> **Study text**:
■ ■ ■ ■ ■ ■ ■

Scripts for the paper:
Simone Rebora and Gabriele Vezzani, "Models of Literary Evaluation and Web 2.0. An Annotation Experiment with Goodreads Reviews", CHR2024 (PDF)
All ".ipynb" scripts are designed to work with Google Colab. You will need to connect your Drive to the Notebooks and have all datasets saved in the folder "MyDrive/CHR2024".
All ".py" scripts should be run locally (python3 my_script.py
). You will need to install the required packages (pip install -r requirements.txt
) and setup an OpenAI API key.
Because of copyright limitations, we cannot share the datasets here. If interested in getting access to them, you can contact us by describing your intended use.
The scripts are linked to different sections of our paper. Here below you can find a brief description and an indication of the section of the paper where the script was used.
- Compute_Agreement.ipynb (Paper section 3.2). Script used to calculare inter-annotator agreement.
- Transformers_kfold.ipynb (Paper section 4.1). Script used to fine-tune three Transformer models on the annotated dataset.
- Transformers_learning_curve.ipynb (Paper section 4.1). Script used to calculate efficiency of the best-performing model with differing amounts of training materials.
- Transformers_save_model.ipynb (Paper section 4.1). Script used to save the best-performing model when trained on a selected dataset. The model has been published on HuggingFace.
- GPT_annotation.py (Paper section 4.2). Script used to annotate the selected dataset with GPT-4 (through the OpenAI API).
- GPT_annotation_fewshot.py (Paper section 4.2). Script used to annotate the selected dataset with GPT-4 (through the OpenAI API) with few-shot strategy.
- Evaluate_GPT_prompt_engineering.ipynb (Paper section 4.2). Script used to evaluate the efficiency of different GPT4 prompting strategies on the selected dataset.

■ ■ ■ ■ ■ ■ ■

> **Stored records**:
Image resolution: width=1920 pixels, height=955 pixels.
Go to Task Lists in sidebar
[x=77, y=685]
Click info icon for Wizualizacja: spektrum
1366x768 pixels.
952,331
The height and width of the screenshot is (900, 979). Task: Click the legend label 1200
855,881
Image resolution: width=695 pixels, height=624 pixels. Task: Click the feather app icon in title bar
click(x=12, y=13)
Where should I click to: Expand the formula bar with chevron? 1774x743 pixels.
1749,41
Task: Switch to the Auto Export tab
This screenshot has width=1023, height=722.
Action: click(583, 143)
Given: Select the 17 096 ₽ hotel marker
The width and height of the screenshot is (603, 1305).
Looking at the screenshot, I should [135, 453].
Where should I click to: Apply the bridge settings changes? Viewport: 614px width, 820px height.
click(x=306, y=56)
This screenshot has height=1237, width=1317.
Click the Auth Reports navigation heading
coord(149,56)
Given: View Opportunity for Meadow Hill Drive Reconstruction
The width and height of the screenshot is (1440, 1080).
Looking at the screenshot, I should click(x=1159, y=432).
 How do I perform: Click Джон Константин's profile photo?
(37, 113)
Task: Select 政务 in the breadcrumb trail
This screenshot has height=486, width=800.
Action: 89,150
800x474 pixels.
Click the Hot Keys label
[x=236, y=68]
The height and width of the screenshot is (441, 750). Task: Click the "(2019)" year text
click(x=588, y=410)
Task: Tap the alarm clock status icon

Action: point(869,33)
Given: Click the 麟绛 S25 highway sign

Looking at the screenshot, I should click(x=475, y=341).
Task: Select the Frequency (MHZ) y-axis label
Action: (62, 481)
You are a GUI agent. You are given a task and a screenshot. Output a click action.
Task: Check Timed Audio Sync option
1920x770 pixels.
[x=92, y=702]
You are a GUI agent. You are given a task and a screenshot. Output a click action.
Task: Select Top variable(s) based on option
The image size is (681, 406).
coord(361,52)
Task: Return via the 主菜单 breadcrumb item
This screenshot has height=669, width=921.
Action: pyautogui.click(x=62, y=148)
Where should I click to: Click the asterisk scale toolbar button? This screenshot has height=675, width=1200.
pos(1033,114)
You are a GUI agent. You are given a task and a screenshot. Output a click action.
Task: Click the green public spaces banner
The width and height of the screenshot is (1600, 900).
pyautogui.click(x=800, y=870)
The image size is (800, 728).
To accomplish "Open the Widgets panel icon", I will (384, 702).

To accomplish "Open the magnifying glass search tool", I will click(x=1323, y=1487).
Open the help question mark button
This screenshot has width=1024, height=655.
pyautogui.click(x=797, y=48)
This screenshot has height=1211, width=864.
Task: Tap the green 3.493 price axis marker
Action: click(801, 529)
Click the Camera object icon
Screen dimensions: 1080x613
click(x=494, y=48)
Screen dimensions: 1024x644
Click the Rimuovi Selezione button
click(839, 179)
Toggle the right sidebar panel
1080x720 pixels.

■ ■ ■ ■ ■ ■ ■

> **Work request 1**: Decide whether each statement agrees with the text about the paper's scripts, answering yes or no and quoting the deciding words: (a) The ".py" scripts are meant to be run in Google Colab. (b) Transformers_save_model.ipynb is linked to paper section 4.1. (c) The datasets are shared along with the scripts.
> **Work request 2**: Please transcribe the part of the text about the paper's scripts that starts at the words "The scripts are" and ends with "the annotated dataset.".
The listing has no connection to the text about the paper's scripts.

> **Task result 1**:
(a) No: "should be run locally"
(b) Yes: "Transformers_save_model.ipynb (Paper section 4.1)"
(c) No: "we cannot share the datasets here"

> **Task result 2**:
The scripts are linked to different sections of our paper. Here below you can find a brief description and an indication of the section of the paper where the script was used.
- Compute_Agreement.ipynb (Paper section 3.2). Script used to calculare inter-annotator agreement.
- Transformers_kfold.ipynb (Paper section 4.1). Script used to fine-tune three Transformer models on the annotated dataset.